» **PASSAGE PROVIDED**
(begin)

And while Mortimer and Hilton have earned good results with their miserly approach at their other charge, AIM Global Value A (AWSAX), investors who bought AIM Opportunities I for its small-growth style have ample reason to be disappointed. The fact that the new duo is also more conservative than the old pair when it comes to shorting stocks exacerbates the matter.

Watch the results
Manager changes that don't involve strategy changes can also be worrisome. Indeed, for obvious reasons, shareholders should think twice whenever a good manager is replaced by a manager from inside or outside the firm who has an identical or very similar investment philosophy, but has delivered disappointing or uninspiring results at his or her other offerings.

Shareholders also have reason to be concerned when a talented manager is replaced by a like-minded and skilled individual who has taken on too many offerings.

Who else left?
It's quite disconcerting when a successful fund loses several members of its management team along with its lead manager. Recent exoduses at Sentinel and Columbia are cases in point.

When longtime lead manager Scott Brayman left Sentinel Small Company A (SAGWX) in September, analysts David O'Neil and trader Deborah Healy departed along with him, leaving analyst Chuck Schwartz as the sole remaining member of the team. In response, Sentinel promoted Schwartz to manager, moved a former analyst back to the team and has plans to hire another analyst soon.

(end)

» **RECORDED DATA**
(begin)

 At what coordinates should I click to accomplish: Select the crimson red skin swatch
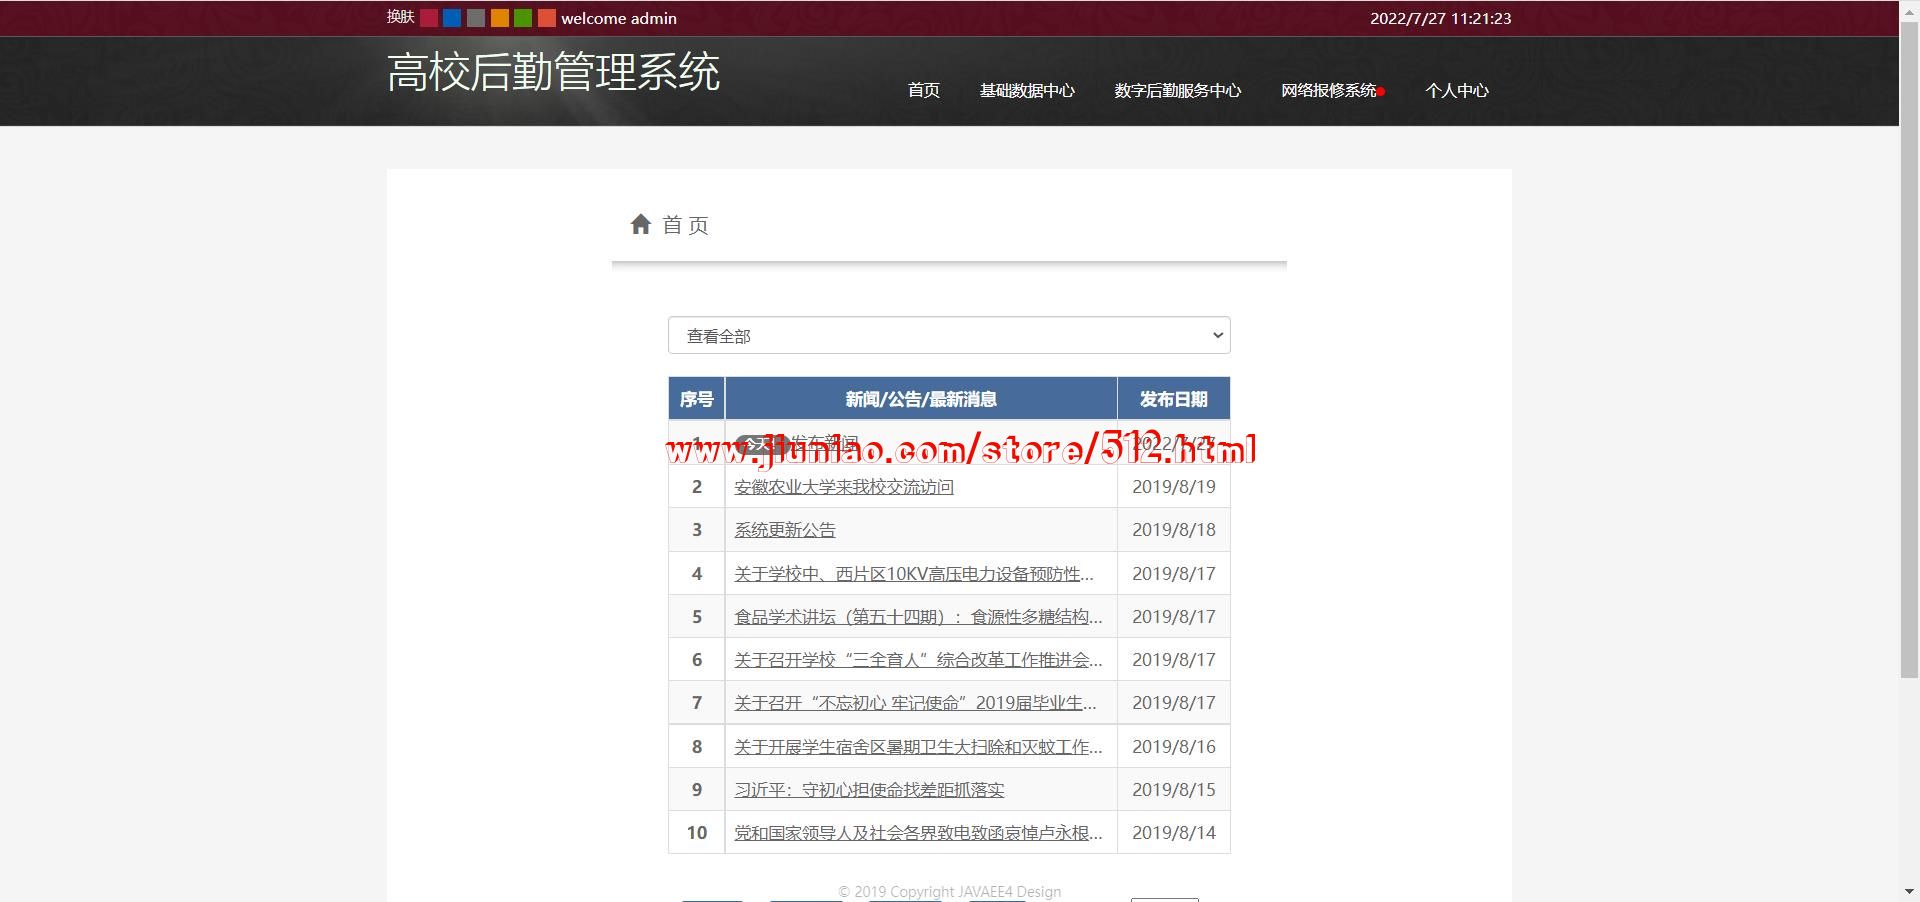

(end)

» **TASKS AND EXERCISES**
1) Reproduce the section of the passage on fund manager changes that begins at the words "It's quite disconcerting" and stops after the words "cases in point.".
2) In the passage on fund manager changes, which analyst was left as the sole remaining member of the Sentinel Small Company A team?
3) Extend the passage on fund manager changes, picking up after its final sentence.

» **FINAL ANSWERS**
1)
It's quite disconcerting when a successful fund loses several members of its management team along with its lead manager. Recent exoduses at Sentinel and Columbia are cases in point.

2) Chuck Schwartz

3)
Manager Rick Johnson took three of his four analysts with him when he left Columbia Small Cap Growth (CMSCX) and Columbia Mid Cap Growth (CLSPX) in June to start his own asset-management firm. The remaining analyst and a former tech analyst now run the funds, along with four newly hired analysts.

Too many cooks
Finally, it's downright alarming when a manager change follows quickly on the heels of one or more previous changes. Credit Suisse International Focus (WPMFX) is an example. That fund has had four lead managers since opening in 1997. Strategy adjustments and the absorption of two sibling funds have added to the turmoil there.

These guidelines should provide helpful context for evaluating negative manager changes. That said, each manager transition should be analyzed individually in the end, and shareholders should always carefully examine their tax situation and all their options before they consider selling any fund.